§ WORK TO DO
Write out everything from the line containing "Task: Click the orange 120x120 circle image" down to the end of the items below, unchanged and with the pictures left out.

§ INFORMATION GIVEN
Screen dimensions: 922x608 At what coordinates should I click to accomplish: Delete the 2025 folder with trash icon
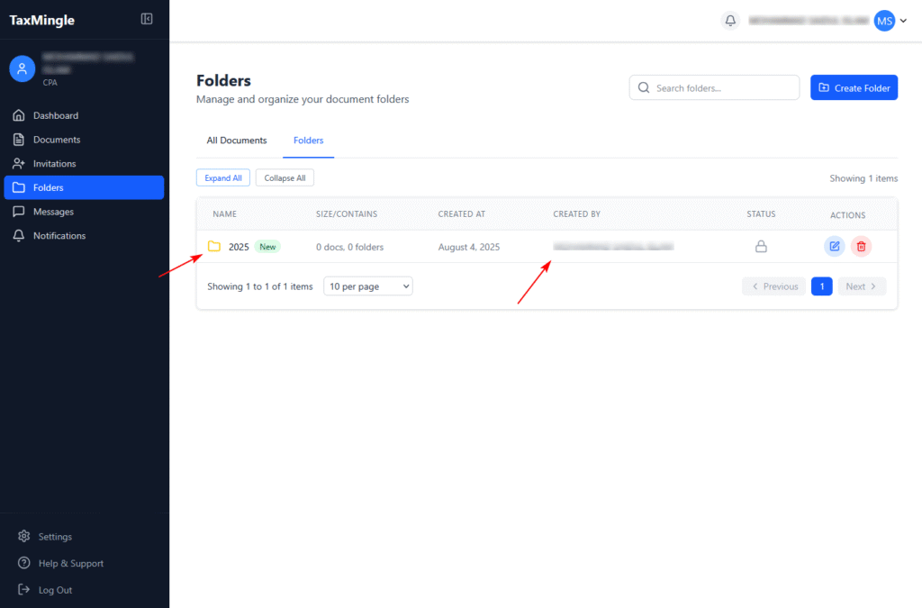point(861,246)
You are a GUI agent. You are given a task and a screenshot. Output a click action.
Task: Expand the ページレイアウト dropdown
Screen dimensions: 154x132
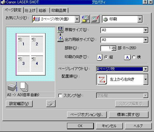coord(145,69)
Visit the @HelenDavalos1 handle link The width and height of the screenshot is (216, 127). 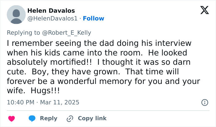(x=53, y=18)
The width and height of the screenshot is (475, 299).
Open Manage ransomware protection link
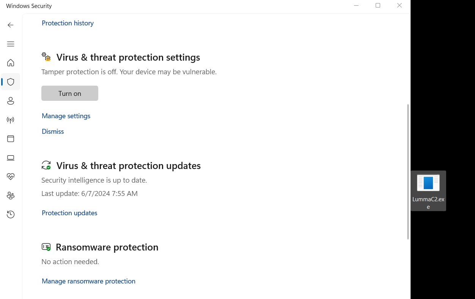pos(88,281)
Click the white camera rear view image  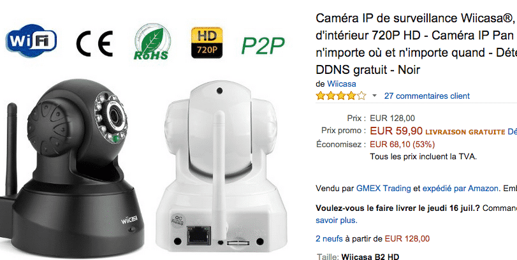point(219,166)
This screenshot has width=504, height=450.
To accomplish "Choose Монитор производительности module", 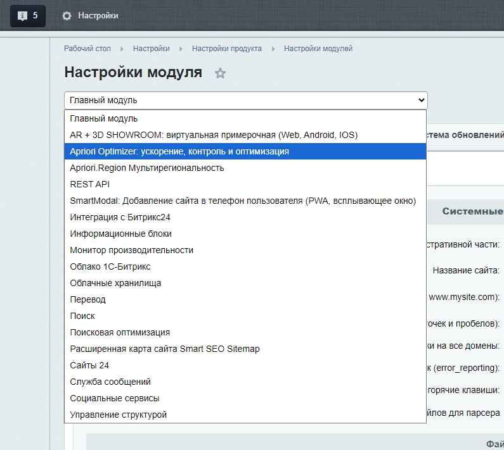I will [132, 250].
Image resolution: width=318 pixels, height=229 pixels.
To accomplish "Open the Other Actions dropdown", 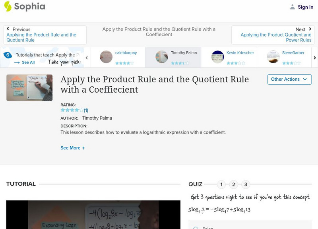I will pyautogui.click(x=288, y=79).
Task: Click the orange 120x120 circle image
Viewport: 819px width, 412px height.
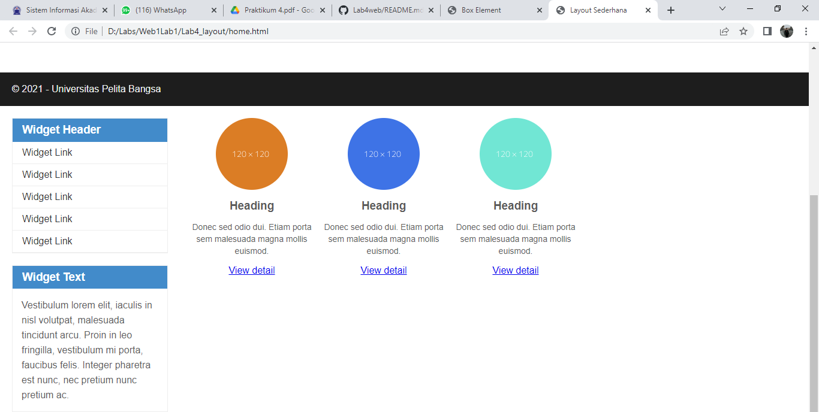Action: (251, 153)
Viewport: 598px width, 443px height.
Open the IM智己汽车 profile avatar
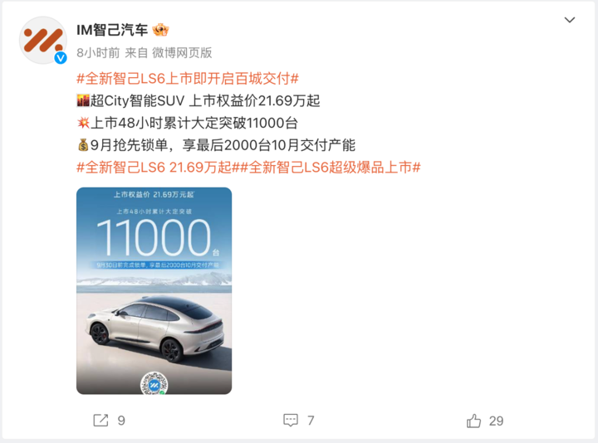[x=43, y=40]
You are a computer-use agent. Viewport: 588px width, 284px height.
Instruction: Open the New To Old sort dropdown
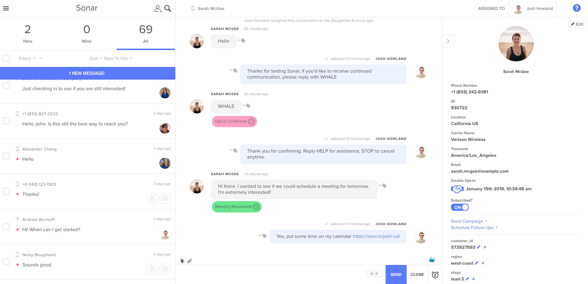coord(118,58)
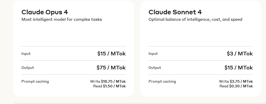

§ WORKED ANSWER
Task: Click the orange 120x120 circle image
Viewport: 819px width, 412px height.
Action: (251, 153)
Viewport: 598px width, 443px height.
Open the IM智己汽车 profile avatar
[x=43, y=40]
You are a computer-use agent. Viewport: 588px width, 284px height.
Instruction: Open the New To Old sort dropdown
coord(118,58)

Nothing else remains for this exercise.